/logs
freshdesk-mcp-tool-integration.md|02-04-2026

Building the Freshdesk MCP Integration: 17 Tools, 90+ Tests

6 min read
#MCP#OpenSource#Freshdesk#Python#Testing
...views

This was an open-source contribution to Aden's Hive (YC W20), a full Freshdesk integration for their MCP tools platform. 17 tools, a credential system, centralized HTTP handling, explicit error mapping, and 90+ tests. The focus was production-readiness: not just making API calls work, but making them reliable, observable, and safe to fail. The PR is merged.

At a Glance

  • 17 MCP tools covering tickets, contacts, agents, groups, companies, and conversations
  • Credential system with store-first + environment variable fallback
  • Centralized HTTP layer for auth, timeouts, base URL, and response parsing
  • Explicit error mapping for 401, 403, 404, 429, 500, and timeouts
  • Structured outputs with pagination control and empty-response handling
  • 90+ tests including unit, error, credential, and multi-step flow coverage

What Got Built

The integration exposes Freshdesk's core API surface through MCP tools: tickets, contacts, agents, groups, companies, and conversations. Each tool maps to a specific Freshdesk REST endpoint with typed inputs and structured outputs.
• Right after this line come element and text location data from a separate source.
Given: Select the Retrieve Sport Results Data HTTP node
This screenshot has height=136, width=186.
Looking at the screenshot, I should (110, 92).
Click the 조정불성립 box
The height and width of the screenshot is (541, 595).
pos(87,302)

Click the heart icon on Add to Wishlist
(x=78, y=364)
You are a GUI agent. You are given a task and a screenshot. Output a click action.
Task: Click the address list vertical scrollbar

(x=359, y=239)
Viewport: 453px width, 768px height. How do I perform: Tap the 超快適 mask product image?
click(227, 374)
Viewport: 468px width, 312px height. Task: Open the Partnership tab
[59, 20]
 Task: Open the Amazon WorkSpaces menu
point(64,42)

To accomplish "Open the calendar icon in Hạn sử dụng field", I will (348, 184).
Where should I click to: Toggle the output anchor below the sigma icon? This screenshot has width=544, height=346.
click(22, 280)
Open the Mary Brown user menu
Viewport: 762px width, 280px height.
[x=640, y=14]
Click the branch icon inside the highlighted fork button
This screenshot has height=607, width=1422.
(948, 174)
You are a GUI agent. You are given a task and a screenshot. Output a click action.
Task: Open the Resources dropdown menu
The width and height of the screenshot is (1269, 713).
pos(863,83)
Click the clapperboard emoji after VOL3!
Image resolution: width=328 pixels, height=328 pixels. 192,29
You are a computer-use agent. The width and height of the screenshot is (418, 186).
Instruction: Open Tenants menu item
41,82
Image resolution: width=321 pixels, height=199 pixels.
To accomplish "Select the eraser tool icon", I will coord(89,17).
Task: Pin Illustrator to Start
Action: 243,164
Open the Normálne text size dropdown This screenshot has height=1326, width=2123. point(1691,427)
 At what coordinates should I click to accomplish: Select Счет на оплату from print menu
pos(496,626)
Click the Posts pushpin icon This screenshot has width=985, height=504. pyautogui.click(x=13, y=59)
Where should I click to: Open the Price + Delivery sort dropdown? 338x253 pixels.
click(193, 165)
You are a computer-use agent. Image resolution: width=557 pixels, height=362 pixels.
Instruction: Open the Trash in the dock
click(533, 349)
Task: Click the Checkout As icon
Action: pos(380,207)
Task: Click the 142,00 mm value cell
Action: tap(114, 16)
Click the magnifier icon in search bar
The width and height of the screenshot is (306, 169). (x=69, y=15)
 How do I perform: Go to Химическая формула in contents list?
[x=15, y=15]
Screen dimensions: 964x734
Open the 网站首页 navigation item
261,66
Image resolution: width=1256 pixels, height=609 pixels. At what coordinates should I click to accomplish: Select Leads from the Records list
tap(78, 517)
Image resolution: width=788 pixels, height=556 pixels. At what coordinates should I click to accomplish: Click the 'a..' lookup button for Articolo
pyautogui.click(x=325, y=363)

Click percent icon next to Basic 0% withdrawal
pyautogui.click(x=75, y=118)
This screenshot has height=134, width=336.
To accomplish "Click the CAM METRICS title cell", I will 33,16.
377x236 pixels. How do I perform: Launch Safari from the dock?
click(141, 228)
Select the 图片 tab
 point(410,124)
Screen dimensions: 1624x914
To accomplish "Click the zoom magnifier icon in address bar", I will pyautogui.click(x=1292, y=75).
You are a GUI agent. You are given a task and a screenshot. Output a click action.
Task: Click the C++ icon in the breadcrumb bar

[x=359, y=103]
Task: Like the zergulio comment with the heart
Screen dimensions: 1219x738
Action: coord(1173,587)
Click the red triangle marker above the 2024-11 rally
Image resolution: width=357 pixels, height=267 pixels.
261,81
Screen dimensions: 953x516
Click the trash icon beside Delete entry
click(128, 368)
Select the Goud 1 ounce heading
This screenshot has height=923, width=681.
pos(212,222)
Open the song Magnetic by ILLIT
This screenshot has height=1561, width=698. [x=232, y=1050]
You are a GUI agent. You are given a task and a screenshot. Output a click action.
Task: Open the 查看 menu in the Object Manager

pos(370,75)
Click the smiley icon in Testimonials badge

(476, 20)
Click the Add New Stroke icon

17 tools total. Not arbitrary, this covers the endpoints that actually matter for support automation workflows. Ticket creation, contact lookup, conversation replies, agent listing.

I skipped bulk operations and webhook management deliberately; they don't fit the MCP interaction model well (long-running, async, state-heavy).

Credential System

Freshdesk needs two things: an apiKey and a domain (your Freshdesk subdomain). The credential flow:

  1. Check the MCP credential store first
  2. Fall back to environment variables (FRESHDESK_API_KEY, FRESHDESK_DOMAIN)
  3. If neither exists, fail early with a clear error

Store-first-then-env because the credential store is the expected pattern in the repo, but env vars keep it usable for local development and CI. No interactive prompts, no silent defaults.

One thing I deliberately avoided: caching credentials in memory beyond request scope. Freshdesk API keys can be rotated, and stale credentials causing silent 401s midway through a session is worse than re-reading from the store on each call.

Centralized HTTP Layer

Every Freshdesk tool makes HTTP requests. Rather than scattering requests.get() calls across 17 files, I built a single request layer that all tools route through.

This handles:

  • Base URL construction from the domain credential
  • Auth header injection (Basic auth with the API key)
  • Content-Type defaults
  • Timeout enforcement
  • Response parsing

The alternative was letting each tool manage its own HTTP logic. That works until someone forgets to set a timeout, formats the auth header differently, or skips error response parsing. One layer, one place to fix things.

Error Mapping

Freshdesk's API returns standard HTTP status codes, but response bodies vary. I mapped the ones that actually come up:

  • 401 → invalid API key or revoked credentials
  • 403 → plan-level restriction (some endpoints are paid-tier only)
  • 404 → resource doesn't exist (deleted ticket, wrong ID)
  • 429 → rate limited (Freshdesk enforces per-minute limits)
  • 500 → Freshdesk-side failure
  • Timeouts → network issue, not an API error

Each gets a specific, human-readable error message. No generic "request failed" responses.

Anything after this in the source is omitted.